As I reflect on my life, it isn't hard to find things that if I were to be honest with myself (a new and excitingly scary exercise, I might add) I have embraced as the key part of identifying who I was at different times. And the list is a bit longer than I'm admittedly comfortable with, especially in light of both where I currently am and the feature that I'd like to most describe my identity.
Perhaps it's due to my American upbringing that I need a label or have a feature on which to hang my identity hat. There's not much I can do about that as this is the tribe in which I was raised and from which I seek salvation (read: Liberation). I also recognize that growing up "Christian"- and by that I mean the son of a Baptist minister immersed in charismatic/evangelical/republicanism- has colored much of my identification. So the following list, though varied, was never totally removed from a filter of faith that was deeply inbedded in me.
Without further ado, let me briefly offer what I have recognized as "Idols of My Identity". Let me add, that this brief list is not particularly creative nor unique. It could be, and often is, used to identify many people other than me. These are just features that have unwittingly and quite innocently been used to mark my identity. If someone were to ask me at different times in my life what identifies me, honesty would've suggested the following:
- Golf (I wasn't great, but I did it a lot and was consummed by it- and others knew it)

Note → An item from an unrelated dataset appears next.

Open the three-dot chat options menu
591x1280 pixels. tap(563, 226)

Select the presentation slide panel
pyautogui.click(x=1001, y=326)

- Church: the institution (it's where I teethed as I attended it a lot as the son of a Baptist minister)
- Sports (my brother's influence had a lot to do with this as it was, and still is his identifying feature)
- Minister (this one makes me cringe the most in retrospect but it was that which I did for 25 years so it must be included)
- Sexual orientation (gay people seem most likely to make this their outspoken feature; some heterosexuals seem pretty tight with their sexuality as their identifying quality)
- Gender (females more than males seem to make this their thing inspite of some clear examples of machismo)
- Politics (Right or left- it doesn't matter. And many Christians seem to let this feature color their faith rather than the other way around)
At this point in my life, I'd like to think I am there- a person whose only feature with which he cares to identify himself is that of a worshipper and follower of the living Jesus.
And what makes this even more attractive, is that this identity is being conformed to Jesus and not my or anyone else's IDEAS or "idols" of Jesus.